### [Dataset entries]
[Start of Attachment]
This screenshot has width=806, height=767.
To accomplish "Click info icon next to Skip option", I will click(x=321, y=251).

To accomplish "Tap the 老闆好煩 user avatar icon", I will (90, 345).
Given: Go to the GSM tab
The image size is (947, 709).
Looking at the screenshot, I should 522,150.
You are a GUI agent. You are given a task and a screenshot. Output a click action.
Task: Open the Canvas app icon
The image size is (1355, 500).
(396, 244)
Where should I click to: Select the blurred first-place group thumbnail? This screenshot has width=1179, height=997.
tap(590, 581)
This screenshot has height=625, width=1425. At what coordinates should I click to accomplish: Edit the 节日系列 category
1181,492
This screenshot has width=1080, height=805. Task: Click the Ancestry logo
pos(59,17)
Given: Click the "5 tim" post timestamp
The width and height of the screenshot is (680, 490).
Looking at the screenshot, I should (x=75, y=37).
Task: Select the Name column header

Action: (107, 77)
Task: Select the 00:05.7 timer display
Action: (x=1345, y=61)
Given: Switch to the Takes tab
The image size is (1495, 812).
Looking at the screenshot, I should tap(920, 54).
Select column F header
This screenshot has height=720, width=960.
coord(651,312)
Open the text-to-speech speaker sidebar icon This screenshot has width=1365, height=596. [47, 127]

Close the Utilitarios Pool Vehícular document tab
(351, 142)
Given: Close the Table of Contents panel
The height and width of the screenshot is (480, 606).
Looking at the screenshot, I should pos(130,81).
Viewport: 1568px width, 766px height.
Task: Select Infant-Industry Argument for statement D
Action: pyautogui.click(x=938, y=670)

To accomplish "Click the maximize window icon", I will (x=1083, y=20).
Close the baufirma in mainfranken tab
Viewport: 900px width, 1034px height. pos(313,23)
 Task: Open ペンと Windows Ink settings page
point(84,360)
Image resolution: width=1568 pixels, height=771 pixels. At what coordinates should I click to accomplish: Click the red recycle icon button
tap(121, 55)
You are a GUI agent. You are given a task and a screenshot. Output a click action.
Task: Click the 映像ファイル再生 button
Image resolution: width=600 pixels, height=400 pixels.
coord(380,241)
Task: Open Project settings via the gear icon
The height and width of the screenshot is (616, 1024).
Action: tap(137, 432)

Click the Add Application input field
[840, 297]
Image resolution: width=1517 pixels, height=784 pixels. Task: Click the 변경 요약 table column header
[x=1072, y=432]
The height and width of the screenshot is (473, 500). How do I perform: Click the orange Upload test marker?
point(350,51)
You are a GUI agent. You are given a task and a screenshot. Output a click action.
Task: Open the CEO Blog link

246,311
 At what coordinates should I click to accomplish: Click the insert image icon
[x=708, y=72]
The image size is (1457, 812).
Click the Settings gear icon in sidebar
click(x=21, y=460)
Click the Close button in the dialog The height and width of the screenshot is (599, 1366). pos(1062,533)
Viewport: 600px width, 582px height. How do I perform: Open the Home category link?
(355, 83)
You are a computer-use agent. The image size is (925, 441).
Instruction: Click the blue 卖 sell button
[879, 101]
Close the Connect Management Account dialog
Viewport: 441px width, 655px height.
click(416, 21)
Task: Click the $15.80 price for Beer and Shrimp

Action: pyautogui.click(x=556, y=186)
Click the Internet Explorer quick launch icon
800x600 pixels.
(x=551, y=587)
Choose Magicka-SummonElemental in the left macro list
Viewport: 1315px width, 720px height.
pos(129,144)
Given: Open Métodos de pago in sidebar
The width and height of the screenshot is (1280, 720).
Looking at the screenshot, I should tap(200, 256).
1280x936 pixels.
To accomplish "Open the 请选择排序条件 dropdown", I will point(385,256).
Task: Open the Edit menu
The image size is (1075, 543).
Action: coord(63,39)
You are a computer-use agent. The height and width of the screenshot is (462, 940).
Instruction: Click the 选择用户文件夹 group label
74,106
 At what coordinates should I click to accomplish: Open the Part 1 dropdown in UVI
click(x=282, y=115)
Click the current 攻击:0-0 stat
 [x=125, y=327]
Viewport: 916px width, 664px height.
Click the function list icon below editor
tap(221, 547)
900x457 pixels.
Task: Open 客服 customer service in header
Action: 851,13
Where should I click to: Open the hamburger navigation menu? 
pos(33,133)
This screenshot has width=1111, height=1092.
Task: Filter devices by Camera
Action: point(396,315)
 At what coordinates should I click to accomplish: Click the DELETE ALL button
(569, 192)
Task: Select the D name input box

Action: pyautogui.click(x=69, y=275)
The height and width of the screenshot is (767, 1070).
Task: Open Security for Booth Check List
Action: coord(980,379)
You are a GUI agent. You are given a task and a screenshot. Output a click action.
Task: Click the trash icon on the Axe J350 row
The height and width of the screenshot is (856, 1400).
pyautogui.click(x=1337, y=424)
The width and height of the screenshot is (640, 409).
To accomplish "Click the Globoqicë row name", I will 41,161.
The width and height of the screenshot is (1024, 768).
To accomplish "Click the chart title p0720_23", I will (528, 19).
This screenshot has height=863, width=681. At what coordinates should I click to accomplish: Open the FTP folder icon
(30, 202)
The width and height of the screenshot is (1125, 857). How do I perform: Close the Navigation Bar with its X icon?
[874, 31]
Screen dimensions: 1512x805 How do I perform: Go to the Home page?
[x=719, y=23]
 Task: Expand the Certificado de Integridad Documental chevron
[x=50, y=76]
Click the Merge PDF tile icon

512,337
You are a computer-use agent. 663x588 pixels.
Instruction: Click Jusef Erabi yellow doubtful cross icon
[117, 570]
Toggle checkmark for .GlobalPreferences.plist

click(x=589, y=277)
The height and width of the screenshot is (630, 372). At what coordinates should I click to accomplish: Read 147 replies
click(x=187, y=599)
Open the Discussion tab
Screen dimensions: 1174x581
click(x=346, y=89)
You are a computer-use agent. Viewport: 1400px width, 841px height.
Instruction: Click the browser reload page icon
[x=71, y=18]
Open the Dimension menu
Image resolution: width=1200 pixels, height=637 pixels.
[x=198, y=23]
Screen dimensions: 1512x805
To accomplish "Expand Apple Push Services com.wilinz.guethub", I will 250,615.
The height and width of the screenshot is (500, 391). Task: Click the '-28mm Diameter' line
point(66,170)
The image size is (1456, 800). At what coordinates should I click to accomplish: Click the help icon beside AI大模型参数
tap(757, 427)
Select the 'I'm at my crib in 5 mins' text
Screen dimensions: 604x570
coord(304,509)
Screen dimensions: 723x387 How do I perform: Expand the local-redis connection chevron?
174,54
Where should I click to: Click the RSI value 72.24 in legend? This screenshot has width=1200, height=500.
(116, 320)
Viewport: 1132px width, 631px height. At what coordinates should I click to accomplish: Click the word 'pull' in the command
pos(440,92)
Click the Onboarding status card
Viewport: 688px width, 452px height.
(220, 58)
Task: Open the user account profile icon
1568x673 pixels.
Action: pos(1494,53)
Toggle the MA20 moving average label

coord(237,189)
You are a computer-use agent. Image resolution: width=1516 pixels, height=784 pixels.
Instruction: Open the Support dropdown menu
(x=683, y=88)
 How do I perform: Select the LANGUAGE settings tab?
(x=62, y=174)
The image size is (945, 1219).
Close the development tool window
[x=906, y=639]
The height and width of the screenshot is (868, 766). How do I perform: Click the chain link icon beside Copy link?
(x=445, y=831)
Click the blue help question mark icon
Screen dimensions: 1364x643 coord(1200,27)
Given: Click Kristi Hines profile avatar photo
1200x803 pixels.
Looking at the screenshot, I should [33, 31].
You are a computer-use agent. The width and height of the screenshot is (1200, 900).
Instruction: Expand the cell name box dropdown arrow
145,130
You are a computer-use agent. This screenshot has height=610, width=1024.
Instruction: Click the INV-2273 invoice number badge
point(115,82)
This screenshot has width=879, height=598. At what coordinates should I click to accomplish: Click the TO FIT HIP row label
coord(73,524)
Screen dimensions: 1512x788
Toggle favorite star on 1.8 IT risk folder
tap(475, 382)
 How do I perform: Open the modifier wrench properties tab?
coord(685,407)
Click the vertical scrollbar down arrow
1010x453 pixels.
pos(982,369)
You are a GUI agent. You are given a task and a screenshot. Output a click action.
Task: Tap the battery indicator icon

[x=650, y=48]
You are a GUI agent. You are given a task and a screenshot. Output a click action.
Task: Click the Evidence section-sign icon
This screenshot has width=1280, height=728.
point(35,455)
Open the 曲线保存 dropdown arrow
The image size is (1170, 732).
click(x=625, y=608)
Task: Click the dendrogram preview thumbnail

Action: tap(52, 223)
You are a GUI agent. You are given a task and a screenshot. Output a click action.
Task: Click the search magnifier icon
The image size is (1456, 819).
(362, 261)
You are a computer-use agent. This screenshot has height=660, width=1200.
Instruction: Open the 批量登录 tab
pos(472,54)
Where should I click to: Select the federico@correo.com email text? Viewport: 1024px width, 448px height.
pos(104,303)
[End of Attachment]
### [DIRECTIONS FOR THIS TASK]
Within the entries above, report how many lines include "user", and keep the answer to the number.

### [SOLUTION TO THIS EXERCISE]
2